Si Cataluña es peculiar culturalmente, es precisamente por formar parte de España, no por ser distinta de España. Esta locura a la que estamos asistiendo, es una fiebre balcánica que los radicales del nacionalismo extremo, han procurado para sobrealzarse con el poder, algo de lo que tendrá que rendir cuentas el PSC tarde o temprano, junto con CIU, el PP, y ICV. Tremenda barbaridad supone decir que los catalanes quieren la independencia, cuando ni siquiera un 25 % de los residentes en Cataluña han aprobado el Estatut, tanto como que España es un estado confesional cristiano o un país de conejos, como nos definían los romanos.


¿Quién define España?

La legitimidad de una nación no la puede procurar el juego sucio, ladino y sinuoso de unos políticos que promueven la independencia para seguir aferrados al poder, manipulando la situación económica que abona la secta que defienden a costa de todos los demás. No acaban de enterarse de que una cosa es el dominio y otra su uso desde el poder. Quien domina una lengua puede usarla o no, no está obligado a usarla, salvo que algún político imbécil le obligue como se obligaba a los alemanes a alzar la mano en gesto fascista con Hitler, o a los españoles hace cuarenta años a hacer lo mismo con Franco.

La única finalidad política del Estatut inadmisible es la de procurar más beneficios para Cataluña a costa de los demás españoles, lo que hace que Cataluña se distancie cada vez más del común; muchos españoles estamos hartos de que se envíen ingentes cantidades de dinero público a Cataluña desde Madrid, y también hartos de tener que consumir productos catalanes porque Cataluña forma parte de España, gracias al arancel de compatriotas, que compartimos los españoles. España es un país en el que todos somos igual de diferentes, como Estados Unidos, Alemania, Reino Unido, Francia o Italia, pero los nacionalistas no quieren asumirlo porque se consideran mejores, distintos, privilegiados por cuestión de nacimiento, herederos de la tierra de sus antepasados y de los derechos no escritos.

Es inadmisible que un 10 % de los españoles que se consideran no españoles, es decir, todos los nacionalistas de este país, se estén beneficiando de perjudicar al 90 % de los españoles restantes. Si estamos en una democracia, que se ejerza el poder de la mayoría, porque en su defecto la minoría ejercerá, como está ocurriendo, una tiranía con la inmensa mayoría, gracias a los representantes políticos que tenemos que dicen defender los intereses de todos los españoles, cuando defienden exclusivamente los suyos.

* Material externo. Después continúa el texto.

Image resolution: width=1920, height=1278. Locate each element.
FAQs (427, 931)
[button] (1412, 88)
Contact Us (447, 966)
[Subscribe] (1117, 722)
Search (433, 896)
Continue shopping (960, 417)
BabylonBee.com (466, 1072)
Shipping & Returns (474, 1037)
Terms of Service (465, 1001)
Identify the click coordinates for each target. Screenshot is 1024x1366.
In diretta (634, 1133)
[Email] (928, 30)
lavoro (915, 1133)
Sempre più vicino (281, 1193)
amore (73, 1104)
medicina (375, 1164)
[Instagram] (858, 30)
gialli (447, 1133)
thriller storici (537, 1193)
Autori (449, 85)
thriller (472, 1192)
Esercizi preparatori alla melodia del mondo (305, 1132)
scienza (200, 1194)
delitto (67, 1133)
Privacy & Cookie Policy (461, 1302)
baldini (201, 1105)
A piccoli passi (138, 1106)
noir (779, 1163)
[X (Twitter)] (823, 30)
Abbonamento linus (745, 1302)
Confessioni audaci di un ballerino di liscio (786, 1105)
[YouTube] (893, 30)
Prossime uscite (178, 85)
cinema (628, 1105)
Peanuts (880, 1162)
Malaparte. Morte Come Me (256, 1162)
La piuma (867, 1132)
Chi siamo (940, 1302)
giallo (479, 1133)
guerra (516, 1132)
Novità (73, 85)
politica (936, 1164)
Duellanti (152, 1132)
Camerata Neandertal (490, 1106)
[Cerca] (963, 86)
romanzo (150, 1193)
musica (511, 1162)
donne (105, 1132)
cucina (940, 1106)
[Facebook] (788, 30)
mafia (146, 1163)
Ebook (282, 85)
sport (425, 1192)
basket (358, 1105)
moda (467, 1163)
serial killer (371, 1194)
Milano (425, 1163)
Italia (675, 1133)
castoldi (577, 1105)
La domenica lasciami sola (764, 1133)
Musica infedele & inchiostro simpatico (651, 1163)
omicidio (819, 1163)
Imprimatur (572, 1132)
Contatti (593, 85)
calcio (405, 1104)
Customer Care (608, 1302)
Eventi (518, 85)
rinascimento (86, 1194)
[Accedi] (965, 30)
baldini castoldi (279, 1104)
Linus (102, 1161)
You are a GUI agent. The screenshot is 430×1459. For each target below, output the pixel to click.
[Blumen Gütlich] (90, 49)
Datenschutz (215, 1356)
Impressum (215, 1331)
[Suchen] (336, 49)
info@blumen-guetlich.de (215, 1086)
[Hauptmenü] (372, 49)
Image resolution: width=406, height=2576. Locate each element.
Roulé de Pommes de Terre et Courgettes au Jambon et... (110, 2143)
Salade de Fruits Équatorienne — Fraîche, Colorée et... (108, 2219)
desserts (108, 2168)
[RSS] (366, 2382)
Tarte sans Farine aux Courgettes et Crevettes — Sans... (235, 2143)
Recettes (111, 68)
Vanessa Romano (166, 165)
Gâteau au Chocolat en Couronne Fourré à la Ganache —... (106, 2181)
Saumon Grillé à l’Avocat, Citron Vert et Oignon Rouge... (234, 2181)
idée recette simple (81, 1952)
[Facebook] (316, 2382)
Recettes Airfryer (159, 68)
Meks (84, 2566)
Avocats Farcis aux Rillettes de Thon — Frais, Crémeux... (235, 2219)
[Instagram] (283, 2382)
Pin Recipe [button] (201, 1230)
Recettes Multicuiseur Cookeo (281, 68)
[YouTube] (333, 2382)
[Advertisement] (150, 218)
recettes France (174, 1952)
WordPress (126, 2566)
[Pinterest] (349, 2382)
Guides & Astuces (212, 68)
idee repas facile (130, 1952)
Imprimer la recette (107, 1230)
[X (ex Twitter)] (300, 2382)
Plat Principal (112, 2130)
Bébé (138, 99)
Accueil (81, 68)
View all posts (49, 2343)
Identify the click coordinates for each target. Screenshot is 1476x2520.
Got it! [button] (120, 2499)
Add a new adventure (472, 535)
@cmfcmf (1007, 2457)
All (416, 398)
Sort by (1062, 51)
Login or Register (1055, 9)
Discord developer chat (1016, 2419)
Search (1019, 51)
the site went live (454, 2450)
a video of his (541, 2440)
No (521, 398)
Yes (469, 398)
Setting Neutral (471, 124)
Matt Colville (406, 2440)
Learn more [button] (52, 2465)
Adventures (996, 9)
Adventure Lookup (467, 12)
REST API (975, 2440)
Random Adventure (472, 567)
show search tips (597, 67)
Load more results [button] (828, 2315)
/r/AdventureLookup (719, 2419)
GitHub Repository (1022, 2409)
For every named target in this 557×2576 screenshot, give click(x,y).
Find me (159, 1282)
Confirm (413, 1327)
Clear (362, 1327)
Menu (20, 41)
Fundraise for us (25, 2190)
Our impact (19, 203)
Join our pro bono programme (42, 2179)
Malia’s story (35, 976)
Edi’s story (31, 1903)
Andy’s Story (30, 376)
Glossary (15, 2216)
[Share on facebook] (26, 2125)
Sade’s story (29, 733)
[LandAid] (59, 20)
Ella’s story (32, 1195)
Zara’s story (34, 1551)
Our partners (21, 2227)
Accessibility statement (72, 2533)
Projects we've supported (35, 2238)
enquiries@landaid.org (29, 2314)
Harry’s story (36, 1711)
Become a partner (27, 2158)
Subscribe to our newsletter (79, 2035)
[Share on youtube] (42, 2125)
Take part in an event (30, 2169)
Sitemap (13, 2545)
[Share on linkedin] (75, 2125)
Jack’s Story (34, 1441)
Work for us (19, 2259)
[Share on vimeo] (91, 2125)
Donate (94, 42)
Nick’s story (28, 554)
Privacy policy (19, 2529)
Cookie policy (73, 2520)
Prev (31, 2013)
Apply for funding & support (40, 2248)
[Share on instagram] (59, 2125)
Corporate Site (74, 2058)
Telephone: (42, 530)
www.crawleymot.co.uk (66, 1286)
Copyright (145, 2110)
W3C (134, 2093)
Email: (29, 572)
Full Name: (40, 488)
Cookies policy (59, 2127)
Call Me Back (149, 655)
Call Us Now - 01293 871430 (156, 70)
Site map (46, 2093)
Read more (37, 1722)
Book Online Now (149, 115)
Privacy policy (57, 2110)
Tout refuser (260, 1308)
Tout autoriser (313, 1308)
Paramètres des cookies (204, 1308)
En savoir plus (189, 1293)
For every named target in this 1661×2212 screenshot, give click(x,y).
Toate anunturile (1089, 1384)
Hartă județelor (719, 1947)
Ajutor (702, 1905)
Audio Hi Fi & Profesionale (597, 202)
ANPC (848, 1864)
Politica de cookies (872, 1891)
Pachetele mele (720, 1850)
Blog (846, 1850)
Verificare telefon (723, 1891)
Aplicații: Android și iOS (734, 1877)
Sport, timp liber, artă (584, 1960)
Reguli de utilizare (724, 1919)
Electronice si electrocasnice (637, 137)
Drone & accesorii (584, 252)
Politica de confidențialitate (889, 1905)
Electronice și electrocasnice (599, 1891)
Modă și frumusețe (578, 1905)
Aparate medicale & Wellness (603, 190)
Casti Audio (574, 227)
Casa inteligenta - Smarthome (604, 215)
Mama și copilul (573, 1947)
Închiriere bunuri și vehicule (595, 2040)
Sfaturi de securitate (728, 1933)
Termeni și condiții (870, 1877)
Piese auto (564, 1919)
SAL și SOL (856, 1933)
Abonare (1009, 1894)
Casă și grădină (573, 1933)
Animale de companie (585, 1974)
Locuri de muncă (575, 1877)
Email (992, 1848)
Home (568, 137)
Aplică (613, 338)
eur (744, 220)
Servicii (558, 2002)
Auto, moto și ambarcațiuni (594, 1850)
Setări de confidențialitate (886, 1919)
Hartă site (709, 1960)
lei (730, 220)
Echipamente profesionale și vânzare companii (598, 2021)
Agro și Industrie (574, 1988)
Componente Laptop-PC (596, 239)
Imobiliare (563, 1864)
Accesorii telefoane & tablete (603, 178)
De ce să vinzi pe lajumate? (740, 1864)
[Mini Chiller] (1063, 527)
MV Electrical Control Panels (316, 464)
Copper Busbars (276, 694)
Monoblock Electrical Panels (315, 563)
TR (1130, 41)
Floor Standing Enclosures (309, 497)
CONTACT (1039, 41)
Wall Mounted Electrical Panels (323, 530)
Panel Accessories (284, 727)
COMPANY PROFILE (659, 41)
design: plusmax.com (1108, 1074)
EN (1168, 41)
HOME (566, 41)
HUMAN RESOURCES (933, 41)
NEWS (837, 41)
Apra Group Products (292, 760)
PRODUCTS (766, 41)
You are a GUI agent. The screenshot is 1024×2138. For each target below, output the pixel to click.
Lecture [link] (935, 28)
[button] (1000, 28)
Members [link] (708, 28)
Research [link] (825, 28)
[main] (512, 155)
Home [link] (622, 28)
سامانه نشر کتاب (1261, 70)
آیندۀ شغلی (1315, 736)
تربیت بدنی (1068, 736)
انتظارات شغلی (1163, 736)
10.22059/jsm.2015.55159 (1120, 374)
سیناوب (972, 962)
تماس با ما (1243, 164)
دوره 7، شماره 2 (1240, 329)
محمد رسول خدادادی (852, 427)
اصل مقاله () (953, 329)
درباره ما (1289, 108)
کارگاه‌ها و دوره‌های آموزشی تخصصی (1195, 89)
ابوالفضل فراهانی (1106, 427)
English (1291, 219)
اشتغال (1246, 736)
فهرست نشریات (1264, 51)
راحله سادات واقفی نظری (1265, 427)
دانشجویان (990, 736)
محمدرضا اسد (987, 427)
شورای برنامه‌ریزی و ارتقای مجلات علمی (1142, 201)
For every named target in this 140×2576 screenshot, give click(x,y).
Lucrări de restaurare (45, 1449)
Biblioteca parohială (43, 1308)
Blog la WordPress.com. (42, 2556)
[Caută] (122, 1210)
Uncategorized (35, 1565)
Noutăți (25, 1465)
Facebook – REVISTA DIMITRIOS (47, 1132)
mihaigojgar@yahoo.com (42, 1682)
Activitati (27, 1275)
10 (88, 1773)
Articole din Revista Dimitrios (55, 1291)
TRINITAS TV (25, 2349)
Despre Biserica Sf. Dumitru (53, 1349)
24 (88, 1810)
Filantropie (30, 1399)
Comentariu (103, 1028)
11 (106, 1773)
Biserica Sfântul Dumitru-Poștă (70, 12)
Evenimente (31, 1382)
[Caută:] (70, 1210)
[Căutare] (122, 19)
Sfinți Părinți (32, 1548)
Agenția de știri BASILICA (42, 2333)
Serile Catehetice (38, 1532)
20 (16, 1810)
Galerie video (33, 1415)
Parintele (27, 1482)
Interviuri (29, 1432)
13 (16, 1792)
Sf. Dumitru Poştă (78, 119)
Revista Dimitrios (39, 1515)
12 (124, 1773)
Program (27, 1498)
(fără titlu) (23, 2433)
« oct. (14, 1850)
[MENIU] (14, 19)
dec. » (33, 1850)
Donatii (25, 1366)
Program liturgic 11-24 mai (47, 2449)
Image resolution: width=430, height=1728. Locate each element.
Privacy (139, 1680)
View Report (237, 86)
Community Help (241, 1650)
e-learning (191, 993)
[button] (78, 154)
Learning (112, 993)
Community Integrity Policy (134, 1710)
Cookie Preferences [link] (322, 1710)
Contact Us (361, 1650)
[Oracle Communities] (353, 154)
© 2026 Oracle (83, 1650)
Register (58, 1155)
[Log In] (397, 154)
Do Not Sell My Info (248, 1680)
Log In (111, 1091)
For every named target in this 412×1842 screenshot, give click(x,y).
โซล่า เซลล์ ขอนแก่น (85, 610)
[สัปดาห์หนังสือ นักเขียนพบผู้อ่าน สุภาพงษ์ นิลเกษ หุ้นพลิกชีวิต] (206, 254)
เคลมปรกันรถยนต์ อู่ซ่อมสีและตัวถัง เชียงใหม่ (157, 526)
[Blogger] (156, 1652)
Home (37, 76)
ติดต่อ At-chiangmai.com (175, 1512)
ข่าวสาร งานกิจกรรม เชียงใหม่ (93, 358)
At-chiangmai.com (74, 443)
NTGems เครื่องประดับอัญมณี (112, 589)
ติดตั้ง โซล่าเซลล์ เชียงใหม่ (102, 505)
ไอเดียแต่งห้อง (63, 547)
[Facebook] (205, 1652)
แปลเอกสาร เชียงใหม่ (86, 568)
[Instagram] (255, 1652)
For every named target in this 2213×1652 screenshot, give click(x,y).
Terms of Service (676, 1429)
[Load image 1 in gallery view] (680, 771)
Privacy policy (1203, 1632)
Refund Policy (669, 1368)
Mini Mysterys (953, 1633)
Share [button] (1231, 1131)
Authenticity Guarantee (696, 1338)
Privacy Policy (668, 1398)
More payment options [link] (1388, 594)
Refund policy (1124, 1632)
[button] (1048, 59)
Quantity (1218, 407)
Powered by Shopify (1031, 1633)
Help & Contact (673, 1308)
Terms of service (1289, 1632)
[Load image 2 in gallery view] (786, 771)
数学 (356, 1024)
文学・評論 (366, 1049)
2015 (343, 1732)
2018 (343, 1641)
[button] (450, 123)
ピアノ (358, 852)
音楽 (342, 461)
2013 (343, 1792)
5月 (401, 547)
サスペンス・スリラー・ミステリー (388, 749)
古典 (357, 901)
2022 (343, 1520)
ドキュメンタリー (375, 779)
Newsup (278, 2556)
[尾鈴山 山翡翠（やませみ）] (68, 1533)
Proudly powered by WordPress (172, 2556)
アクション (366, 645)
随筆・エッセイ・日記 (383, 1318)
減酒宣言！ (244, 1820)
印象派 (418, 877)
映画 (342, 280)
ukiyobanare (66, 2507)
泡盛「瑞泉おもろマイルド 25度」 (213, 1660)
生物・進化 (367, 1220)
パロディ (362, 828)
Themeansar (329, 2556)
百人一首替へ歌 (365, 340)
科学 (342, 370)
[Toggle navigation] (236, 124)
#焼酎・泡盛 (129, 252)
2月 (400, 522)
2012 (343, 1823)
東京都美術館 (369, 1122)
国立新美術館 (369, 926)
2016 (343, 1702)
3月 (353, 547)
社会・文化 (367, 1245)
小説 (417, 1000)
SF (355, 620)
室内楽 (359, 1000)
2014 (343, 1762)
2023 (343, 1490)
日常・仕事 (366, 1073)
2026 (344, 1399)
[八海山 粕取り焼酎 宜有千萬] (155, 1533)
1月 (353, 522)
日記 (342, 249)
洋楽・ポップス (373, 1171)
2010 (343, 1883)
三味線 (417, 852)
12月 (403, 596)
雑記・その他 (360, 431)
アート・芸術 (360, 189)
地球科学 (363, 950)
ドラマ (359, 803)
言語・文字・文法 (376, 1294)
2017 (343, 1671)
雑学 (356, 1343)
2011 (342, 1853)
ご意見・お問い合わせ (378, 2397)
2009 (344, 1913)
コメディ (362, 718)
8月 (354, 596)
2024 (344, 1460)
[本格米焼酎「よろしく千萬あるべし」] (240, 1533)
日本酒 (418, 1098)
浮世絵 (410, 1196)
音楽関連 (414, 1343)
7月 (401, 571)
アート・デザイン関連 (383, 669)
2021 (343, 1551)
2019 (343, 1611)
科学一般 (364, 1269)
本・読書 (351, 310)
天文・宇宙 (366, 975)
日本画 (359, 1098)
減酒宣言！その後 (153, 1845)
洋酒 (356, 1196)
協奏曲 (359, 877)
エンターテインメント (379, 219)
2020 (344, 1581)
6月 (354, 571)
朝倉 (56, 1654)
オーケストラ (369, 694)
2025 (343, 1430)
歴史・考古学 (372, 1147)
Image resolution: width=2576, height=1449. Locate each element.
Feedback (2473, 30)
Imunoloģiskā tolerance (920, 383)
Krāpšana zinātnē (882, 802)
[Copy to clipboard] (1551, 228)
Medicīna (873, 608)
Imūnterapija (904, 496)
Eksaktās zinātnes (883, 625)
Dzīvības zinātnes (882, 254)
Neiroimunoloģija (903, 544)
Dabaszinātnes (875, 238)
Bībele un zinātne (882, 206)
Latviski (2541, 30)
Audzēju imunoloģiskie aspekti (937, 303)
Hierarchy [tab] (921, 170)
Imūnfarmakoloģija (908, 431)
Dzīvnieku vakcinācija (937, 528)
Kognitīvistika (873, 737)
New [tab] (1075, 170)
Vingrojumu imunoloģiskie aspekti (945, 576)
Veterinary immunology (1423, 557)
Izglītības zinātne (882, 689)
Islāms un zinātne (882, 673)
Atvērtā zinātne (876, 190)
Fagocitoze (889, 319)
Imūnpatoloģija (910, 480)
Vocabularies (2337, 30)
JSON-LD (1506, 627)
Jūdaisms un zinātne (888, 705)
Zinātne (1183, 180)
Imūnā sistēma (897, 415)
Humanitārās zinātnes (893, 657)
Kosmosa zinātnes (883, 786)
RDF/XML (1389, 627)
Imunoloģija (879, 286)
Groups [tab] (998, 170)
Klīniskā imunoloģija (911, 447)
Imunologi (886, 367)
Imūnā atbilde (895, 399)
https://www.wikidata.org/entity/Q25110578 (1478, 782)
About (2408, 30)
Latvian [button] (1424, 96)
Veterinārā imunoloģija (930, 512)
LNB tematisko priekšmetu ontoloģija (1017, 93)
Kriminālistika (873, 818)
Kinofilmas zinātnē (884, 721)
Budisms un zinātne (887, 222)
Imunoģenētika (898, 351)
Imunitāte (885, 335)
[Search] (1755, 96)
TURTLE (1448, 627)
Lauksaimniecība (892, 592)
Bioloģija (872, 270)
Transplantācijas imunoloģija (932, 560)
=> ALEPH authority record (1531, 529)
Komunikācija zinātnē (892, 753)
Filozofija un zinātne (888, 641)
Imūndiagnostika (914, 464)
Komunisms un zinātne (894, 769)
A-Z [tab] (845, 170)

Ni Cataluña se puede definir desde Cataluña, ni España se puede definir desde Cataluña. ¿Entonces a qué viene tanto cuento y delirio con “la cuestión catalana”?. ¿No hay problemas más importantes como la crisis, el paro, nuestra situación internacional, la pobreza, la crisis educativa, la crisis de la justicia, la crisis sanitaria, la corrupción política y económica, que deberían atraer todo nuestro esfuerzo?. ¿Acaso no son los políticos españoles los únicos que tienen un problema con Cataluña porque les interesa?.